L'enquête avance au lendemain du braquage spectaculaire d'une agence bancaire de La Poste en plein centre de Roubaix (Nord). Le parquet de Lille a annoncé, jeudi 13 novembre, l'interpellation de six personnes. Elles sont "susceptibles d’être mises en cause pour les faits de 'vol en bande organisée', 'association de malfaiteurs en vue de la préparation d'un crime' et 'destruction de biens par moyens explosifs en bande organisée'", précise-t-il, ajoutant que "des perquisitions positives ont été réalisées la nuit dernière".

La Poste affirme qu'elle n'a subi "aucun préjudice financier" : le sac dont se sont emparé les auteurs du braquage, visible sur des images prises par un témoin de la scène, ne contenait pas d'argent, mais simplement... d'autres sacs vides, a précisé une porte-parole du groupe dans les Hauts-de-France.

Des images montrent un homme cagoulé, capuche sur la tête et vêtu d'un gilet jaune, se diriger vers les distributeurs de billets, aidé de deux autres hommes, cagoulés eux aussi, puis poser une charge explosive avec de l'adhésif sur un des coffres dans lesquels les convoyeurs déposent les fonds. La détonation, vers 8h30, a été entendue à plusieurs kilomètres à la ronde, et mais a causé d'importants dégâts sur la façade de l'établissement et brisé des vitrines alentour.

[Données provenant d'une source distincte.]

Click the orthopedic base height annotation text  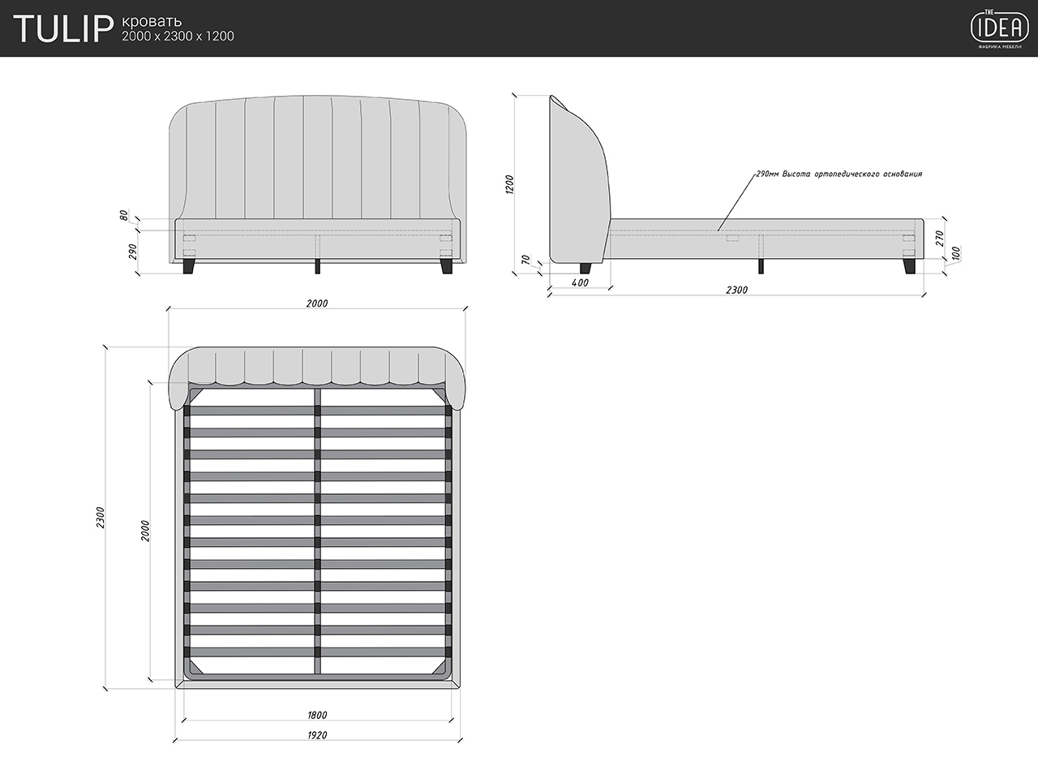pos(839,174)
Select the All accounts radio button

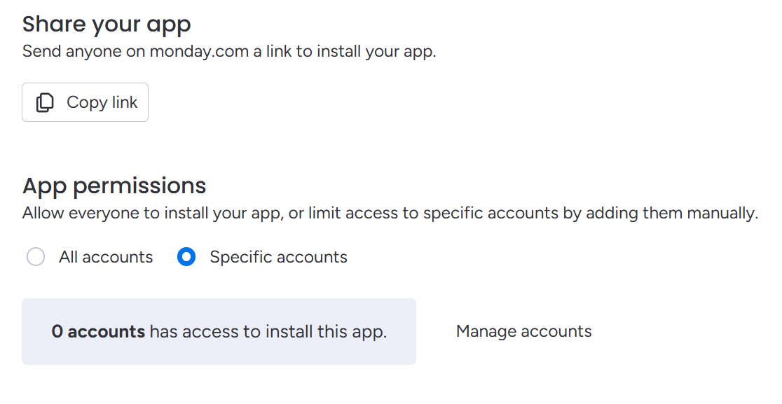tap(36, 257)
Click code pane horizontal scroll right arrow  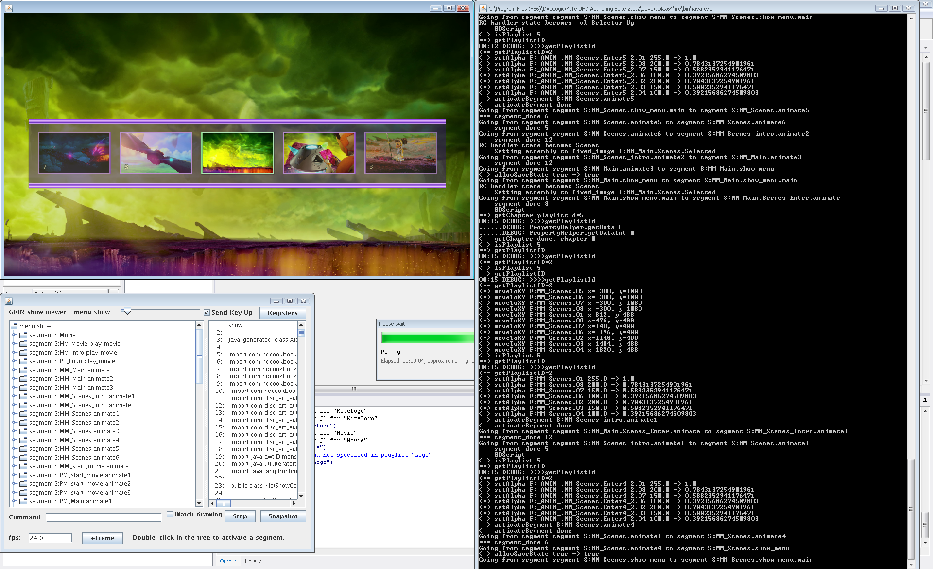tap(294, 503)
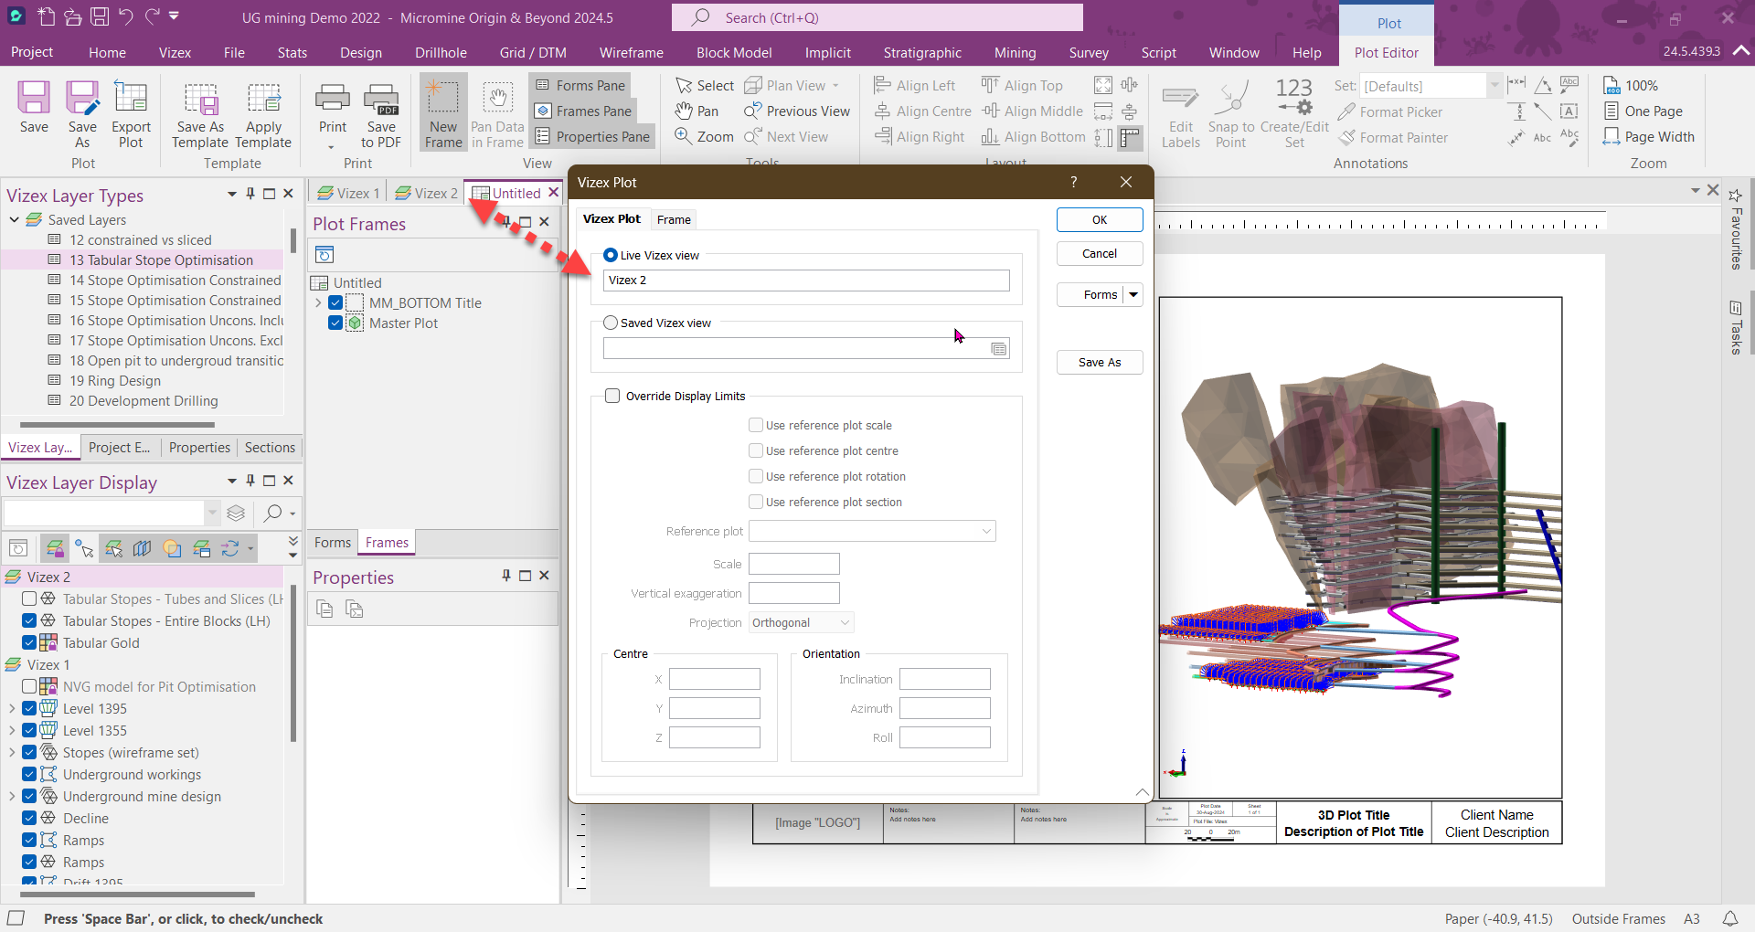The height and width of the screenshot is (932, 1755).
Task: Click the Live Vizex view text field
Action: click(x=805, y=281)
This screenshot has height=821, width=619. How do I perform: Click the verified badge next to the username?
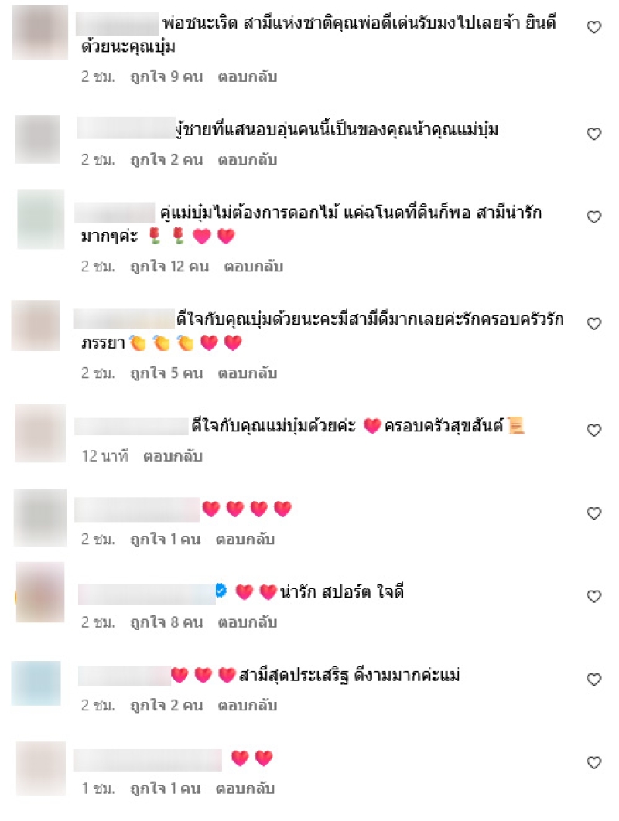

Christophe Lesne, un témoin de la scène, explique à l'AFP avoir pris les trois personnes pour "des techniciens", car ils portaient des gilets fluorescents et étaient en train de "bricoler", et avoir pensé "qu'ils allumaient un chalumeau". Après l'explosion, il les a vus repartir "avec un sac ou deux (...) en voiture".